## RECORDS FOR THE TASK
————————

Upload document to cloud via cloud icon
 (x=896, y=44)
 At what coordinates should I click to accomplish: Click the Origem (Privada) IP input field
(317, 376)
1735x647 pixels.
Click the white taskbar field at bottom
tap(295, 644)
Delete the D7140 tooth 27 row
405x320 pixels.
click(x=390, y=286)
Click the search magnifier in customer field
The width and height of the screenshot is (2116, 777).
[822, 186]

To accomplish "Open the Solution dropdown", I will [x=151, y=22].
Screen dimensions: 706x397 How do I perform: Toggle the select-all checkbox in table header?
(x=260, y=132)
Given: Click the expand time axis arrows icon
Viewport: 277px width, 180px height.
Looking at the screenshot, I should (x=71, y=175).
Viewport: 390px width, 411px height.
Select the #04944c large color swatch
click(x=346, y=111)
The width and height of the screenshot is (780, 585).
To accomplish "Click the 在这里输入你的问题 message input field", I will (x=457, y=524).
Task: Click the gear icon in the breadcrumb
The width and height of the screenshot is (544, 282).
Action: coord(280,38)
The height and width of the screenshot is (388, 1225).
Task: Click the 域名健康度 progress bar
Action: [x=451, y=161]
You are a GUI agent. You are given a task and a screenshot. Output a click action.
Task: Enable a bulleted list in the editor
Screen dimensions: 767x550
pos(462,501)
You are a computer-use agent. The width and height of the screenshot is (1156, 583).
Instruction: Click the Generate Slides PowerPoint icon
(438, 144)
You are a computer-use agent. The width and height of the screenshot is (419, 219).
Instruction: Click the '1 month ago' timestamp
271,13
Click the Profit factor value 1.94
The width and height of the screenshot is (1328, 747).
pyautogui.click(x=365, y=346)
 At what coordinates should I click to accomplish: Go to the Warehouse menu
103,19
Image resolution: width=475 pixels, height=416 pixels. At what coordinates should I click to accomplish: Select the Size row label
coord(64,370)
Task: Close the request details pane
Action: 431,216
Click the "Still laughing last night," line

————————

Each line from the one containing "Instruction: Click the Generate" through the end of the material should be restated word for word; leave out every line before it.

Instruction: Click the Generate Slides PowerPoint icon
(438, 144)
You are a computer-use agent. The width and height of the screenshot is (419, 219).
Instruction: Click the '1 month ago' timestamp
271,13
Click the Profit factor value 1.94
The width and height of the screenshot is (1328, 747).
pyautogui.click(x=365, y=346)
 At what coordinates should I click to accomplish: Go to the Warehouse menu
103,19
Image resolution: width=475 pixels, height=416 pixels. At what coordinates should I click to accomplish: Select the Size row label
coord(64,370)
Task: Close the request details pane
Action: 431,216
Click the "Still laughing last night," line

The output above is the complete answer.